The entries below must be returned exactly as they stand.

------------

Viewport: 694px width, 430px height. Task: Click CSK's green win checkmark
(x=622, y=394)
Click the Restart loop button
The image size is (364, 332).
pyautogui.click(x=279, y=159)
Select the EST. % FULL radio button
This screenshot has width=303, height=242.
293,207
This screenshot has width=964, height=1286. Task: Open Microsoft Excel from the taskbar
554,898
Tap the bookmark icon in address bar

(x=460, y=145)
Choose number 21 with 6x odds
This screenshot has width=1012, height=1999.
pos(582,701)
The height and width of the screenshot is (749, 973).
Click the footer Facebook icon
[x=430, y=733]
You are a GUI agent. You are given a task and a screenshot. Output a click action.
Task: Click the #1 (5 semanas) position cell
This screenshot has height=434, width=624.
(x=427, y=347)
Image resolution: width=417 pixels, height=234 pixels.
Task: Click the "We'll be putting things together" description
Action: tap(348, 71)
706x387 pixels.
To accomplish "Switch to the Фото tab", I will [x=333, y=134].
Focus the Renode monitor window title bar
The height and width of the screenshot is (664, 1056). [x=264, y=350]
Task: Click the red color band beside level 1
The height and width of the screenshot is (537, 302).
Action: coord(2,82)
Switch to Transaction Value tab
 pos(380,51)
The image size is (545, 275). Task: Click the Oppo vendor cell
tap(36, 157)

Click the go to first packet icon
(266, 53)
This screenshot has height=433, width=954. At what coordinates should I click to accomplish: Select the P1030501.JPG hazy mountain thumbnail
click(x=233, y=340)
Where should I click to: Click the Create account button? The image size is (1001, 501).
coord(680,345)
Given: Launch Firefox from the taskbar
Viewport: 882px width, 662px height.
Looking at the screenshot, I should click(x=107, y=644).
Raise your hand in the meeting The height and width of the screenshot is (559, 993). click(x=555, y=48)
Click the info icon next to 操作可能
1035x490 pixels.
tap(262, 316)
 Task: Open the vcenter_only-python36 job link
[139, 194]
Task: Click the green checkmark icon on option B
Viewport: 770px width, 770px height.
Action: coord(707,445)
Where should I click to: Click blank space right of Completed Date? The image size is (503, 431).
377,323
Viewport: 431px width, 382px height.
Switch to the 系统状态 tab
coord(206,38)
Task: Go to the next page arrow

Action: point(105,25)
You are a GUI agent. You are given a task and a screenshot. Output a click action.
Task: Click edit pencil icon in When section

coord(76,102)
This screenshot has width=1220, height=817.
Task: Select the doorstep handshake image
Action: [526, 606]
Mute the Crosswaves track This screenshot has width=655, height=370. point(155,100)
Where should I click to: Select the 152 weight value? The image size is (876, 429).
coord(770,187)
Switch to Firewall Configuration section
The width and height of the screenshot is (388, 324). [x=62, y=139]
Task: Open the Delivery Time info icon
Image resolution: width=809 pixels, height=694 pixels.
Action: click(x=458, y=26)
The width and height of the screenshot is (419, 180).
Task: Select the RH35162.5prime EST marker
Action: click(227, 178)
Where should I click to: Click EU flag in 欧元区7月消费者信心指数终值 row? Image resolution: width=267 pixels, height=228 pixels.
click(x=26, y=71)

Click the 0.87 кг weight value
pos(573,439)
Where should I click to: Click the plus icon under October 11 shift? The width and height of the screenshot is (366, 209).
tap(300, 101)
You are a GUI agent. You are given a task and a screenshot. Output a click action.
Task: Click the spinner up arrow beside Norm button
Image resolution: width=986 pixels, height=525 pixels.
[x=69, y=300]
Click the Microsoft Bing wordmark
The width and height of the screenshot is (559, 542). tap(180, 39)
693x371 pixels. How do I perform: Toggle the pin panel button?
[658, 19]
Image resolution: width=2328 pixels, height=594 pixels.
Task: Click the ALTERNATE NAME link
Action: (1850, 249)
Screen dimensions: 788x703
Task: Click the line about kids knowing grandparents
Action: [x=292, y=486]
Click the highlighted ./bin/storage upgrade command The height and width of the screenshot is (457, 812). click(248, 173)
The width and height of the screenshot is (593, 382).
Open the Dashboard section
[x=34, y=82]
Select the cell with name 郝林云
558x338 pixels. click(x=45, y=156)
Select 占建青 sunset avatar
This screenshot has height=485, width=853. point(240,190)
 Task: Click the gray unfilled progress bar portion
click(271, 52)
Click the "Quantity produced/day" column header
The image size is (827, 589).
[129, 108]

------------

Response to the exercise:
Viewport: 694px width, 430px height. Task: Click CSK's green win checkmark
(x=622, y=394)
Click the Restart loop button
The image size is (364, 332).
pyautogui.click(x=279, y=159)
Select the EST. % FULL radio button
This screenshot has width=303, height=242.
293,207
This screenshot has width=964, height=1286. Task: Open Microsoft Excel from the taskbar
554,898
Tap the bookmark icon in address bar

(x=460, y=145)
Choose number 21 with 6x odds
This screenshot has width=1012, height=1999.
pos(582,701)
The height and width of the screenshot is (749, 973).
Click the footer Facebook icon
[x=430, y=733]
You are a GUI agent. You are given a task and a screenshot. Output a click action.
Task: Click the #1 (5 semanas) position cell
This screenshot has height=434, width=624.
(x=427, y=347)
Image resolution: width=417 pixels, height=234 pixels.
Task: Click the "We'll be putting things together" description
Action: tap(348, 71)
706x387 pixels.
To accomplish "Switch to the Фото tab", I will [x=333, y=134].
Focus the Renode monitor window title bar
The height and width of the screenshot is (664, 1056). [x=264, y=350]
Task: Click the red color band beside level 1
The height and width of the screenshot is (537, 302).
Action: coord(2,82)
Switch to Transaction Value tab
 pos(380,51)
The image size is (545, 275). Task: Click the Oppo vendor cell
tap(36, 157)

Click the go to first packet icon
(266, 53)
This screenshot has height=433, width=954. At what coordinates should I click to accomplish: Select the P1030501.JPG hazy mountain thumbnail
click(x=233, y=340)
Where should I click to: Click the Create account button? The image size is (1001, 501).
coord(680,345)
Given: Launch Firefox from the taskbar
Viewport: 882px width, 662px height.
Looking at the screenshot, I should click(x=107, y=644).
Raise your hand in the meeting The height and width of the screenshot is (559, 993). click(x=555, y=48)
Click the info icon next to 操作可能
1035x490 pixels.
tap(262, 316)
 Task: Open the vcenter_only-python36 job link
[139, 194]
Task: Click the green checkmark icon on option B
Viewport: 770px width, 770px height.
Action: coord(707,445)
Where should I click to: Click blank space right of Completed Date? The image size is (503, 431).
377,323
Viewport: 431px width, 382px height.
Switch to the 系统状态 tab
coord(206,38)
Task: Go to the next page arrow

Action: point(105,25)
You are a GUI agent. You are given a task and a screenshot. Output a click action.
Task: Click edit pencil icon in When section

coord(76,102)
This screenshot has width=1220, height=817.
Task: Select the doorstep handshake image
Action: [526, 606]
Mute the Crosswaves track This screenshot has width=655, height=370. point(155,100)
Where should I click to: Select the 152 weight value? The image size is (876, 429).
coord(770,187)
Switch to Firewall Configuration section
The width and height of the screenshot is (388, 324). [x=62, y=139]
Task: Open the Delivery Time info icon
Image resolution: width=809 pixels, height=694 pixels.
Action: click(x=458, y=26)
The width and height of the screenshot is (419, 180).
Task: Select the RH35162.5prime EST marker
Action: click(227, 178)
Where should I click to: Click EU flag in 欧元区7月消费者信心指数终值 row? Image resolution: width=267 pixels, height=228 pixels.
click(x=26, y=71)

Click the 0.87 кг weight value
pos(573,439)
Where should I click to: Click the plus icon under October 11 shift? The width and height of the screenshot is (366, 209).
tap(300, 101)
You are a GUI agent. You are given a task and a screenshot. Output a click action.
Task: Click the spinner up arrow beside Norm button
Image resolution: width=986 pixels, height=525 pixels.
[x=69, y=300]
Click the Microsoft Bing wordmark
The width and height of the screenshot is (559, 542). tap(180, 39)
693x371 pixels. How do I perform: Toggle the pin panel button?
[658, 19]
Image resolution: width=2328 pixels, height=594 pixels.
Task: Click the ALTERNATE NAME link
Action: (1850, 249)
Screen dimensions: 788x703
Task: Click the line about kids knowing grandparents
Action: [x=292, y=486]
Click the highlighted ./bin/storage upgrade command The height and width of the screenshot is (457, 812). click(248, 173)
The width and height of the screenshot is (593, 382).
Open the Dashboard section
[x=34, y=82]
Select the cell with name 郝林云
558x338 pixels. click(x=45, y=156)
Select 占建青 sunset avatar
This screenshot has height=485, width=853. point(240,190)
 Task: Click the gray unfilled progress bar portion
click(271, 52)
Click the "Quantity produced/day" column header
The image size is (827, 589).
[129, 108]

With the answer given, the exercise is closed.